▶ [Provided material]
□ □ □

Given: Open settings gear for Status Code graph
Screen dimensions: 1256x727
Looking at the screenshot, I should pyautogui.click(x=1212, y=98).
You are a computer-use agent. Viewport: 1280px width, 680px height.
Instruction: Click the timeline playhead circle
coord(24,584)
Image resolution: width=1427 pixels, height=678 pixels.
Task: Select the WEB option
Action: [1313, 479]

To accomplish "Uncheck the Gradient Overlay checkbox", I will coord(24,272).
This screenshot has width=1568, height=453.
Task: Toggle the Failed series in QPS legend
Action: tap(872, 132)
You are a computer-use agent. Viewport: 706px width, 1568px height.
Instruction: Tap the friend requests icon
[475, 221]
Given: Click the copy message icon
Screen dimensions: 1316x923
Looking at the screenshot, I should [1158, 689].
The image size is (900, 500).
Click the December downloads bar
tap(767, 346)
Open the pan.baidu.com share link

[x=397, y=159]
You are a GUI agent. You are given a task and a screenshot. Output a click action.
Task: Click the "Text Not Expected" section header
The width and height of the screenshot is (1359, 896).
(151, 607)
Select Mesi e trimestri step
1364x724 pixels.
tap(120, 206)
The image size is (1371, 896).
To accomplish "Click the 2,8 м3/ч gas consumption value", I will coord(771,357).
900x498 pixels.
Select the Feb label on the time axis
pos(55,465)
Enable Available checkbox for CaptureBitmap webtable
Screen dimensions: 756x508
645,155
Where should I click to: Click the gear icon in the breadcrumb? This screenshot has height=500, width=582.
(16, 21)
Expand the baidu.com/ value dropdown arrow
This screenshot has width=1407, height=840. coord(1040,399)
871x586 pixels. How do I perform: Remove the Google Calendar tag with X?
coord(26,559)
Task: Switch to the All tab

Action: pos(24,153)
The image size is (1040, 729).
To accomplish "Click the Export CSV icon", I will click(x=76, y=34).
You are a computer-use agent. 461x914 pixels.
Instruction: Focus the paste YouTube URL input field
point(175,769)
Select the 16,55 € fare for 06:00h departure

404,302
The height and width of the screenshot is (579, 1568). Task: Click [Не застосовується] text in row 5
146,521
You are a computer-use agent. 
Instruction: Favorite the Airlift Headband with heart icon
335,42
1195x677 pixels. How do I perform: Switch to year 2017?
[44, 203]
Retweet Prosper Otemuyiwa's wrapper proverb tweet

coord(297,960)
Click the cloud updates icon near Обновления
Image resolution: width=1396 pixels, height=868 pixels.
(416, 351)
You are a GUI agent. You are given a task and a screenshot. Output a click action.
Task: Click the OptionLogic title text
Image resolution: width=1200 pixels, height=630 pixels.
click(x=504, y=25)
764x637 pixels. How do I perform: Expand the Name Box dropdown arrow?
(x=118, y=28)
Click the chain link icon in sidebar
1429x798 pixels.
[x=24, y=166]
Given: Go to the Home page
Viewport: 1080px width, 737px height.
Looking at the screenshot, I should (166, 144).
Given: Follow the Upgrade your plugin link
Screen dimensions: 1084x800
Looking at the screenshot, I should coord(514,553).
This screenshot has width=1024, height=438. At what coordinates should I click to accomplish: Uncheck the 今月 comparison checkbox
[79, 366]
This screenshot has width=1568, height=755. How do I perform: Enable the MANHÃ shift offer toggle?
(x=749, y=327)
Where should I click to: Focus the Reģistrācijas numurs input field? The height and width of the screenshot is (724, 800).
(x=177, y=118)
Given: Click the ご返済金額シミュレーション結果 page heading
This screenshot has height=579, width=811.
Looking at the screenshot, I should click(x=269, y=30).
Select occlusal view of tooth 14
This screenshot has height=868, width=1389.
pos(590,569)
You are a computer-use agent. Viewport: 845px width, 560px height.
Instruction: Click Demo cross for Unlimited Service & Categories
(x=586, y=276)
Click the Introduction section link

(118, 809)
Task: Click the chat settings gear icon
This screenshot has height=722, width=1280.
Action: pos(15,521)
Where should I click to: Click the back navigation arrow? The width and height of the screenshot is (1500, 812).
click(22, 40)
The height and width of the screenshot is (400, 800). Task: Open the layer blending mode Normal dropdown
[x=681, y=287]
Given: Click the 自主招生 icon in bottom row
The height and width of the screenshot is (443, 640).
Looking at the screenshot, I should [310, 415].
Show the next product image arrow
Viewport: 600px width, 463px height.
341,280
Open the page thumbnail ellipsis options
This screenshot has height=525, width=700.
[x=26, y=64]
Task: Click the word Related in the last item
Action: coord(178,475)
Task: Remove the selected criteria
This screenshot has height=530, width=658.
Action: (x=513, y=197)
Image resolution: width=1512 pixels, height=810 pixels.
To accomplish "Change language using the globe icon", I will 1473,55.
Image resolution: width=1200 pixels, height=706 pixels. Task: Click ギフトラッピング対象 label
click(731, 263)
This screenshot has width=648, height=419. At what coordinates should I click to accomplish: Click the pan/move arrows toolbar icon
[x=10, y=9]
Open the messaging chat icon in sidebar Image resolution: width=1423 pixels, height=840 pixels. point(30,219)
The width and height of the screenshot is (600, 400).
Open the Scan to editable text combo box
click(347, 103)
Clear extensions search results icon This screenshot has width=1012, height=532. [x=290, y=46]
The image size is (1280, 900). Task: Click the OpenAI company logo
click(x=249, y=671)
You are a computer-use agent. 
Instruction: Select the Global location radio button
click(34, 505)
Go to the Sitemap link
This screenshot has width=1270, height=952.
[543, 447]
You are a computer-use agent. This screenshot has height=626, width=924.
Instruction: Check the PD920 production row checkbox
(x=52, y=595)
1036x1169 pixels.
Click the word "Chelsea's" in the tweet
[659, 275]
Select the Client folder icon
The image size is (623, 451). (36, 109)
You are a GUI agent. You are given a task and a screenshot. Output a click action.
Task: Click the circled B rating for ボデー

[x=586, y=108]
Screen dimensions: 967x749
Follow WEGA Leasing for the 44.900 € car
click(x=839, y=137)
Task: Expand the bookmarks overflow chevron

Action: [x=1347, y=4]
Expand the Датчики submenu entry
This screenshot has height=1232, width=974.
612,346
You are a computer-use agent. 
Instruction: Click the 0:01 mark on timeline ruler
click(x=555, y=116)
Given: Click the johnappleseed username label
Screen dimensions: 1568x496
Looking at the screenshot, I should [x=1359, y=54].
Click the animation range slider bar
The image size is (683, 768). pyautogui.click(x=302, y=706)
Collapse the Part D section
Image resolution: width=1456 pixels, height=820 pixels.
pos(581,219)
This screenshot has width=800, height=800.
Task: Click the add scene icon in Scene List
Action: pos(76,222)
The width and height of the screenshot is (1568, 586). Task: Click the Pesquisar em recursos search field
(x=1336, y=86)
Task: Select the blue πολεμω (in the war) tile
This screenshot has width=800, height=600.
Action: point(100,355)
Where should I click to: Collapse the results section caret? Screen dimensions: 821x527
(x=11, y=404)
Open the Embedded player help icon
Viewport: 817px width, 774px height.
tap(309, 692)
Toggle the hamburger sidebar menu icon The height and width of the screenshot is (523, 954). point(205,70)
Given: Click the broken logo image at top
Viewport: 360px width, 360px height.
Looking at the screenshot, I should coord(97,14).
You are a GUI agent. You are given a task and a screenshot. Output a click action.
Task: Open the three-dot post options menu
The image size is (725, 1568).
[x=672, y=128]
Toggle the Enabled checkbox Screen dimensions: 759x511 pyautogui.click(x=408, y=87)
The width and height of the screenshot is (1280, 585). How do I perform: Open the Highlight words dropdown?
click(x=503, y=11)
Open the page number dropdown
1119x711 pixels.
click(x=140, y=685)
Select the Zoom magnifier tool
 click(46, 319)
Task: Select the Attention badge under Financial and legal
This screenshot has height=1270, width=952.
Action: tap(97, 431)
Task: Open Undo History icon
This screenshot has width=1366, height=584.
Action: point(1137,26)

□ □ □

▶ [Exercise description]
Copy the lines above exactly, beginning at the line containing "Given: Click the johnappleseed username label" and stopping at the last line.

▶ [Task answer]
Given: Click the johnappleseed username label
Screen dimensions: 1568x496
Looking at the screenshot, I should [x=1359, y=54].
Click the animation range slider bar
The image size is (683, 768). pyautogui.click(x=302, y=706)
Collapse the Part D section
Image resolution: width=1456 pixels, height=820 pixels.
pos(581,219)
This screenshot has width=800, height=800.
Task: Click the add scene icon in Scene List
Action: pos(76,222)
The width and height of the screenshot is (1568, 586). Task: Click the Pesquisar em recursos search field
(x=1336, y=86)
Task: Select the blue πολεμω (in the war) tile
This screenshot has width=800, height=600.
Action: point(100,355)
Where should I click to: Collapse the results section caret? Screen dimensions: 821x527
(x=11, y=404)
Open the Embedded player help icon
Viewport: 817px width, 774px height.
tap(309, 692)
Toggle the hamburger sidebar menu icon The height and width of the screenshot is (523, 954). point(205,70)
Given: Click the broken logo image at top
Viewport: 360px width, 360px height.
Looking at the screenshot, I should coord(97,14).
You are a GUI agent. You are given a task and a screenshot. Output a click action.
Task: Open the three-dot post options menu
The image size is (725, 1568).
[x=672, y=128]
Toggle the Enabled checkbox Screen dimensions: 759x511 pyautogui.click(x=408, y=87)
The width and height of the screenshot is (1280, 585). How do I perform: Open the Highlight words dropdown?
click(x=503, y=11)
Open the page number dropdown
1119x711 pixels.
click(x=140, y=685)
Select the Zoom magnifier tool
 click(46, 319)
Task: Select the Attention badge under Financial and legal
This screenshot has height=1270, width=952.
Action: tap(97, 431)
Task: Open Undo History icon
This screenshot has width=1366, height=584.
Action: point(1137,26)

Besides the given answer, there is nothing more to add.